Through our relationships we come to know ourselves and who we are. Our relationships bring us joy and support and learning experiences. If we want to know how we’re doing, we simply need to look at how our relationships are going. Improving our relationships is simple: “That which is hateful to you, do not do to your fellow.” It sounds too simple, but it’s true. Treat others as you would like to be treated, and at the very least you will love the face that looks out at you in the mirror every morning.

Could the secret of having a happy life be that simple? Be for yourself, meaning taking good care and loving yourself while being good to others as well? Simple but not always easy. A fine line is called for here since too much in either direction leads to a life out of balance. Too much care for yourself to the detriment of others is not happiness, and too much care of others to the detriment of yourself is not happiness either. That’s the trick: finding the balance, and I think that can only be done by trial and error and experience. Maya Angelou says, “When we know better, we do better.” I think that sums up how we learn what makes us and others happy. It’s also wonderful because it says there is no judgment necessary.

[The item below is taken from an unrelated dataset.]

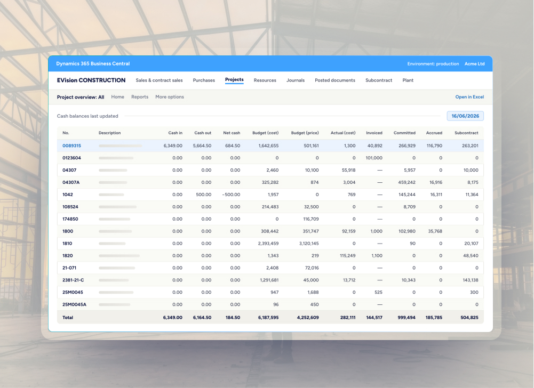Click the Environment: production label

(x=433, y=64)
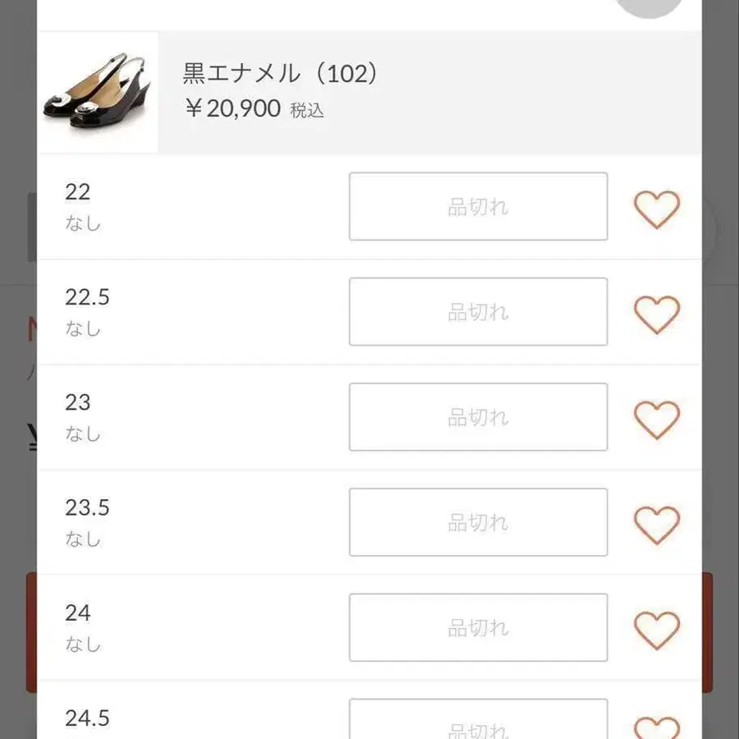
Task: Select the 品切れ button for size 23
Action: point(478,417)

We all deserve, as our constitution says, “the pursuit of happiness,” and we owe it to ourselves to figure out what makes us happy, for when we’re happy we are a blessing to the world and nicer to be around.

D.H. Laurence said, “Sometimes snakes can’t slough. They can’t burst their old skin. They go sick and die within the old skin.” We are like snakes in this way. As soon as our old ways outlive their usefulness, if we don’t let them go, something in us dies. And this too is part of finding happiness, letting the past go, letting go of all the memories of hurts, old conversations, bad behaviors, and anything else that doesn’t serve us well. We are different people now. Each day we wake up and create a new day. If we didn’t like a situation 10 years ago or even yesterday, why would we like it any better today? If we continue to let the past hurt us, what we are doing is bringing into our life exactly what we don’t want when we allow these memories space in our minds. Wish the memories well and on their way.

It’s like people who taste sour milk and go and taste it again to make sure it’s sour or perhaps want you to taste it too just to make sure it’s sour. We already know it’s sour. We don’t have to keep going back again and again for another taste.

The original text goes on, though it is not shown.